En Inde, le Parti du Congrès menace la puissance de Narendra Modi

Si la pauvreté demeure un sujet sensible dans le pays, Narendra Modi se montre optimiste quant à l’avenir du pays. Estimant que son pays avait réussi à montrer des signes de résistance dans un environnement économique défavorable, le chef du gouvernement a déclaré, lundi, qu’il n’était pas du tout inenvisageable que l’Inde devienne la seconde puissance économique de la planète d’ici 2030 derrière la Chine, mais devant les Etats-Unis.

D’ici la fin du printemps, les électeurs indiens seront appelés à renouveler le Parlement. Le résultat du scrutin déterminera le nom du futur Premier ministre. Narendra Modi qui apparaissait, il y a encore peu, comme indétrônable grâce à la puissance du Bharatiya Janata Party (BJP), le parti nationaliste hindou, et à son charisme sans lequel le BJP n’aurait pas obtenu en 2017 dans l’Uttar Pradesh, le plus grand Etat du pays.

Face à un Parti du Congrès incapable de se rassembler pour faire face, Narendra Modi pouvait, jusqu’à l’automne dernier, aborder l’année électorale à venir avec une certaine sérénité.
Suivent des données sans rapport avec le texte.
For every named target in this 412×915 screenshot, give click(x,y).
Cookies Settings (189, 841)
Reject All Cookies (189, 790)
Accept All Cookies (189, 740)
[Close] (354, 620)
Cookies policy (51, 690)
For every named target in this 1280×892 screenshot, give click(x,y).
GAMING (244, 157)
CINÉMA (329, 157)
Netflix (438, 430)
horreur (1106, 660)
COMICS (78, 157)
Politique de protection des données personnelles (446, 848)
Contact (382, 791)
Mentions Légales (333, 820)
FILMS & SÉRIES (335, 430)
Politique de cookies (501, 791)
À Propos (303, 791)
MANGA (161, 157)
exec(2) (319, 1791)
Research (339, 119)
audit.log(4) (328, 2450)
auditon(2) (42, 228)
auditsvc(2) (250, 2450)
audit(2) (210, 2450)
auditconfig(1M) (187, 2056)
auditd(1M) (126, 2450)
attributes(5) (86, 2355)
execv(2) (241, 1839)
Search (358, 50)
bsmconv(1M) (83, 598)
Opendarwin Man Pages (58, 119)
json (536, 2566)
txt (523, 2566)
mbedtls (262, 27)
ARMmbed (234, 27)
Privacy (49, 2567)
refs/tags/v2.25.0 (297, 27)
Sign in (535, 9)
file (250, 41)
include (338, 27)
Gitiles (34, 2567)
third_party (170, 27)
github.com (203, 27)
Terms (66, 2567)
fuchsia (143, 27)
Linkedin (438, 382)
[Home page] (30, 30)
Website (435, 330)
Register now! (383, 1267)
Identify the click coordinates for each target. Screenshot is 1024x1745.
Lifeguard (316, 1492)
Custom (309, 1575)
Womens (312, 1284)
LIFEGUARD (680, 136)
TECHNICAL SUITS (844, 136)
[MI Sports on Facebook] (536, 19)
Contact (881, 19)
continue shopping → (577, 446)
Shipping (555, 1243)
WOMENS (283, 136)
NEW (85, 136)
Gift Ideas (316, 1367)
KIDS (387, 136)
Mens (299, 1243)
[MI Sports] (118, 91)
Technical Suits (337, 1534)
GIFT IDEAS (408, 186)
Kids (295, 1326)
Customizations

Aujourd’hui la situation évolue et les certitudes cèdent la place aux doutes. Tout d’abord, certains commencent à tirer un bilan de son mandat, en particulier sur le plan économique. Certes, l’Inde enregistre un rythme de croissance supérieur à celui de son voisin chinois, mais cela ne s’est pas traduit par la création d’emplois comme l’avait laissé entendre le Premier ministre à l’issue de son arrivée au pouvoir en 2014.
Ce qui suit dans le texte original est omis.